SPIRITUAL ORIENTATION Another favorite of Europe's jet set; Stefano Gabbana gave one to Domenico Dolce for his birthday two years ago.
PRACTICAL DETAILS Starts at $513,000. The U.S. dealer is MarineMax, 954-618-0440. More information available at rivaboats.com.
FIRST IMPRESSION Iconic example of old-world technology and classic American design of the fifties.
VITAL STATISTICS Debuted in 1955; 18 or 21 feet; gas engine from 90 to 285hp; mahogany hull; top speed of 34 to 48 knots.
SPIRITUAL ORIENTATION Vintage powerboats have developed a recent cult following among lake-house owners across the States.
PRACTICAL DETAILS Starts at $85,000; only 106 were made. Check antiqueboat.com or chris-craft.org for nearby dealers.
FIRST IMPRESSION Razor-sharp lines, black exterior, and tinted windows make this the stealth bomber of luxury yachts.
VITAL STATISTICS Debuted in 2003; 118 feet; five engines that yield 16,800hp; carbon-fiber and fiberglass hull; top speed of 63 knots.
SPIRITUAL ORIENTATION Built by Wally founder Luca Bassani, who said he was bored by modern boats; he mostly docks it in Saint-Tropez.
PRACTICAL DETAILS At a price of more than $20 million, only one has been made. Inquiries (and other similar boats) through wally.com.
The Boats that Launched 1,000 Trips
For the most part, the vessels that yachtsmen obsess over today are not racing boats. But these three specific one-off models set trends that redefined the way powerboats were built.
Long before designing Chris-Crafts, Chris Smith constructed multiengine race boats and record breakers with the Miss America series. One of the designs, the 1932 Miss America X, was the ultimate prewar speed machine, created at a time when a fast boat that could also turn corners was a rare beast. The tenth design by owner and driver Gar Wood, this vessel helped establish the Detroit River as one of the world capitals of waterborne speed and Chris-Craft as one of the most prominent boatmakers around the globe.

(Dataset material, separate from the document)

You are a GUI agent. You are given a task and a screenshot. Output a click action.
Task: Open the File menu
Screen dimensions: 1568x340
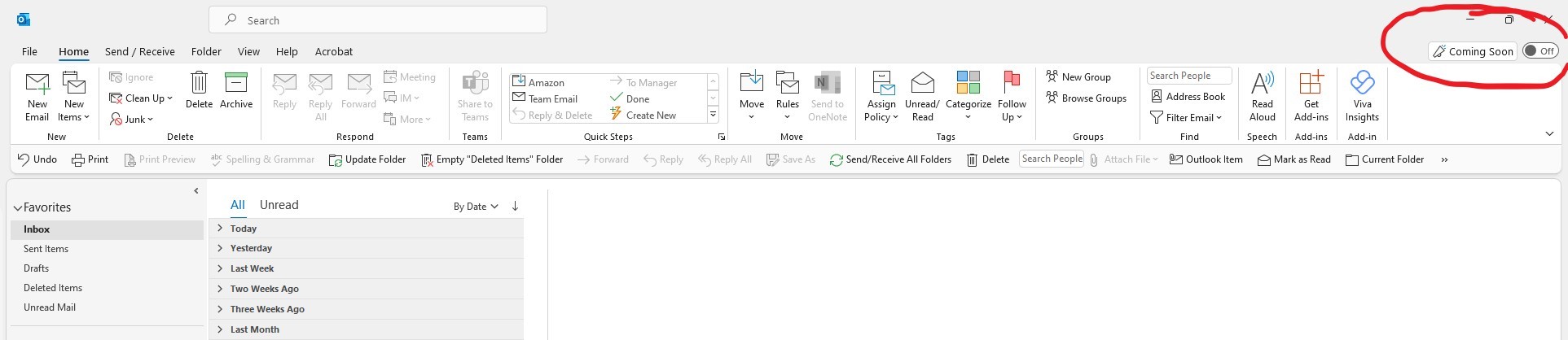coord(29,51)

In 1988 the great engineer Fabio Buzzi crafted the Cesa 1882 to compete in the offshore racing circuit. At the time, no one believed a single-hull vessel could take on the more stable catamarans that had dominated the high-speed competitions. It turned out, though, that the Cesa, with its innovative airfoil wing and much-copied hull, was a vision of calm efficiency. She won everything in Italy, Britain, and the United States in 1988—and then came back the next year and took the prize again.
Buzzi's dominance recalled the revolution of 1960, almost 30 years before, when American yachtsman Dick Bertram won the roughest-ever Miami-Nassau race in the Moppie. The boat, which Bertram had built for that contest, was an unremarkable-looking, stripped-out plywood 31-footer. But it had a secret: a deep-vee hull designed by Ray Hunt, which sliced through the waves instead of slamming into them, allowing the vessel to maintain high speeds in rough waters without pounding itself and its crew to pieces. After Bertram won, everyone wanted a Moppie, so he used the hull as a mold and started producing fiberglass replicas. "There were so many damn yachtsmen waving checkbooks at me," Bertram says. "I had to go into business."